CPT offers clear yellow and black, zinc and zinc-iron, on its Cyclemaster supplied by Fanta Equipment Co. (Cleveland, Ohio).
What are CPT’s current capabilities?
The majority of our business is rack plating. We do rack zinc and zinc-iron. We have two rack lines, one is manually operated with a 10 foot flight bar with 42" height and 16" direction of travel — so it’s a pretty big line. On the manual line, we offer clear yellow and black, zinc and zinc-iron. We have a Fanta Cyclemaster that’s a 16-inch rack width by 45 inches high — it’s a single process machine. On our 16"x36" barrel line, we offer clear yellow and black zinc, zinc-iron, and zinc-nickel. Everything we do is alkaline electrolyte.
A barrel line operator, Eric Calderon, is scanning the barrel-plated parts for defects before loading them into the finished tub.
Can you talk about the team and work environment at CPT?
We have a staff of about 50 employees and we are fully staffed currently. We’ve had to get creative with compensation and adjust quickly in response to the changing labor market to maintain zero open positions over the past couple of years.
It can be hard to find experienced people in this industry, so we’ve had to grow our own. We’re continuously updating our training program to include not only how to do the job, but why it’s important.
Over the past five years, most of our management team retired, so Steve and I had to find successors. We’re really excited about the current team and where we’re going as a company.
You recently completed a large expansion of your facility. What prompted the expansion and what are the new additions?
We ran out of space. Our capacity was limited by the number of parts — both finished and unplated — that we could hold. We didn’t have much warehouse space and talked about it for about five years. We tried storing parts in semi-trailers and even shuttling parts to and from an off-site warehouse.

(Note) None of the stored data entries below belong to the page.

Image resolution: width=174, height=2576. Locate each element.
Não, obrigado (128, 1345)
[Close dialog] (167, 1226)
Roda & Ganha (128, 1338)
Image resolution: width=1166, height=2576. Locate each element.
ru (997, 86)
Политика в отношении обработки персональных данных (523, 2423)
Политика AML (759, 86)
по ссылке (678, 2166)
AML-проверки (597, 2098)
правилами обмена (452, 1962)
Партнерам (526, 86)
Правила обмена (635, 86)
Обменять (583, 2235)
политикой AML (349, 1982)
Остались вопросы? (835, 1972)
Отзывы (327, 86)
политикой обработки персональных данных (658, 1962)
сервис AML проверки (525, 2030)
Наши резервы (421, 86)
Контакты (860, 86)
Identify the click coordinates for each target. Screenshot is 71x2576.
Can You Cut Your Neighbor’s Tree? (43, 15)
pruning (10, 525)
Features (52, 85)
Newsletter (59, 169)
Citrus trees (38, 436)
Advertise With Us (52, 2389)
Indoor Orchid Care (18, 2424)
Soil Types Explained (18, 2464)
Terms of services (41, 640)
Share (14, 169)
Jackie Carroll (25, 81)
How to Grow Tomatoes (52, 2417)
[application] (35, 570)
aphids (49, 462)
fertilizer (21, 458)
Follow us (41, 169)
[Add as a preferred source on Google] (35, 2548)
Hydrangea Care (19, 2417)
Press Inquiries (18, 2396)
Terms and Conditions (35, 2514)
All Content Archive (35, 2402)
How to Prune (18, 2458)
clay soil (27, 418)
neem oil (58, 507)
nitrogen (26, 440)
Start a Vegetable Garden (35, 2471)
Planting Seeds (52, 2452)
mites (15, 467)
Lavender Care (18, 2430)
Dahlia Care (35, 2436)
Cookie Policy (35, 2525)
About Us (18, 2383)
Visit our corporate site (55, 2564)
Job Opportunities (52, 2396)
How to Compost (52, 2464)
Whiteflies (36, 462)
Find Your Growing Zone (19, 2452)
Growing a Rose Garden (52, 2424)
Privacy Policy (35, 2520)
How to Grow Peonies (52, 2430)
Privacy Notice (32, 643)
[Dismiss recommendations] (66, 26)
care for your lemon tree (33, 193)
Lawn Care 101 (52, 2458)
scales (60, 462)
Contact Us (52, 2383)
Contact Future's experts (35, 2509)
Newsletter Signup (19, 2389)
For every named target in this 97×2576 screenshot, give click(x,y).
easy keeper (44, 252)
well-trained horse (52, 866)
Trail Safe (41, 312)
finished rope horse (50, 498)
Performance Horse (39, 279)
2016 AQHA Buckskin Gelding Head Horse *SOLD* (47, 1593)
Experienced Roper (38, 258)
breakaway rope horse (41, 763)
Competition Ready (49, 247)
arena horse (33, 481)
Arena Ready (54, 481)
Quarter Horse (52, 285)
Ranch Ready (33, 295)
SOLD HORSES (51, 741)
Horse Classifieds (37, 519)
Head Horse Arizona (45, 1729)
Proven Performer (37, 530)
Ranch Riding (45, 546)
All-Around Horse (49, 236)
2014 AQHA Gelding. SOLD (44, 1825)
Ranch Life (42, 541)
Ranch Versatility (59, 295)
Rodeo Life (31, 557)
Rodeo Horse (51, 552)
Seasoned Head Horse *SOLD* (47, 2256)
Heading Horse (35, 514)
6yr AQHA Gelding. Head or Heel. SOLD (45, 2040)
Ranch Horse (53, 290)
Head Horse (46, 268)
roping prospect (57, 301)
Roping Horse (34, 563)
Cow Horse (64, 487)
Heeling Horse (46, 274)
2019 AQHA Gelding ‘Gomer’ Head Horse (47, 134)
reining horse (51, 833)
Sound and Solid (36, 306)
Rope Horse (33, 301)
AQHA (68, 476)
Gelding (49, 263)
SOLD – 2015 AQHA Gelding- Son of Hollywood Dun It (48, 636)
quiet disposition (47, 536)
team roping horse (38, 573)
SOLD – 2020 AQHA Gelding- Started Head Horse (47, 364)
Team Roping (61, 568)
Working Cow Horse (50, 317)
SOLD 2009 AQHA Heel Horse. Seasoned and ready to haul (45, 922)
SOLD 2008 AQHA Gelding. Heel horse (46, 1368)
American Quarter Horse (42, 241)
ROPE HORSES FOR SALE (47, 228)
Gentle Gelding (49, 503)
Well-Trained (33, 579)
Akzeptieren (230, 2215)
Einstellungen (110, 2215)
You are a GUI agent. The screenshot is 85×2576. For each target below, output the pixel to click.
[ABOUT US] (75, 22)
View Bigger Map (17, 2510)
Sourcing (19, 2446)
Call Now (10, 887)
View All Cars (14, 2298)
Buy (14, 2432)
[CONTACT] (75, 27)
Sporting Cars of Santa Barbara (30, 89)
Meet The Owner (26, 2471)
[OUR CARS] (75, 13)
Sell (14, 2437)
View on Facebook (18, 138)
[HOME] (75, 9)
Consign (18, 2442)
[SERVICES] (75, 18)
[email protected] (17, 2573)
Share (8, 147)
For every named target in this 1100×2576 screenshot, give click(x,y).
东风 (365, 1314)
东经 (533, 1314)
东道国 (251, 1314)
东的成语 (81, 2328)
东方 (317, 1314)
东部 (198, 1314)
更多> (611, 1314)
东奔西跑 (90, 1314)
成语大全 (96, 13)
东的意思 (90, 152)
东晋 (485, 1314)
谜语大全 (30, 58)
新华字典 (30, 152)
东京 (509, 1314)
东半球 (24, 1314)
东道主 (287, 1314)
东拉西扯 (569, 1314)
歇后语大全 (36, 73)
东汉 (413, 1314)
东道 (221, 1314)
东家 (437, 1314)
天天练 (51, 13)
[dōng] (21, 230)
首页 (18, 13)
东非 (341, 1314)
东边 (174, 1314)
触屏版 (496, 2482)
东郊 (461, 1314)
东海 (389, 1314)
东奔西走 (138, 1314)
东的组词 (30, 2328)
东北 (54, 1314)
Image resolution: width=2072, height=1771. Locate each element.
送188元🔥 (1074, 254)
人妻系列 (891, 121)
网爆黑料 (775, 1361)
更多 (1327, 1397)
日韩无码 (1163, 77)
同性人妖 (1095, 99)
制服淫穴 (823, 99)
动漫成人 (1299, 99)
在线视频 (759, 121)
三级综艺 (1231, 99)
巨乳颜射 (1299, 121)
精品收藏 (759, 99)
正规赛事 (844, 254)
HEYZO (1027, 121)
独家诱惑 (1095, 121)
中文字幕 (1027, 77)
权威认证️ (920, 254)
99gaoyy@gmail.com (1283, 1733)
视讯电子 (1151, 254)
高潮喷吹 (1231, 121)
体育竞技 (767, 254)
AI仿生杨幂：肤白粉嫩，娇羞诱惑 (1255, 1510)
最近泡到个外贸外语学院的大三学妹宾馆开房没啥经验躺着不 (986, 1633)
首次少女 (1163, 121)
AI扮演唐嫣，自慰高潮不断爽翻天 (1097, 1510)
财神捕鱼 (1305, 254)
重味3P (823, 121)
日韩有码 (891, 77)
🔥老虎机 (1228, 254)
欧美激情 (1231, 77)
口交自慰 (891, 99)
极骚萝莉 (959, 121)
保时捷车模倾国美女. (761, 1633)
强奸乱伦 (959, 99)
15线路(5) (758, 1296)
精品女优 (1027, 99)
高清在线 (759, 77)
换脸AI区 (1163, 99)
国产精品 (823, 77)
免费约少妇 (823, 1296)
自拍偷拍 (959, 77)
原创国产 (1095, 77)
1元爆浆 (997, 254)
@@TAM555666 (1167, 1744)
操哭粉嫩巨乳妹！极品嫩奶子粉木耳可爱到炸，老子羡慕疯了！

We pulled the trigger in late 2020 and added 12,000 square feet of warehouse space, new shipping and receiving and new offices.
It has enabled us to produce more parts without all the congestion. We have about 9,000 active parts, so it takes quite a bit of room, and the new warehouse is strictly for storage at this point.
Let’s talk about industry trends and your approach — how do you think this sets you up for future business and growth, particularly with changes in the automotive sector and the growing market for electric vehicles and hybrids?
Read: C&R Plating Completes $2.5 Million Expansion
Our chemical supplier, Columbia Chemical, has advised us that tin zinc will likely be growing demand for some of those applications. We’re also looking into cobalt-free passivation for heath, environmental, and, as of recently, cost reasons. We’re always willing to cater to what our customers need, and this additional space opens up the ability to add new lines in the older parts of the facility.
We’ve done that before. In 2012, BroCo Products introduced us to a customer with a large volume of work and that led to the installation of our Cyclemaster. Initially we installed the line specifically for their parts. That’s something we’re always willing to do if a customer says, “Hey, I’ve got a huge amount of parts that we need plated. Can you work with us?” As our plant manager used to say, “we’re always looking for a new best customer.”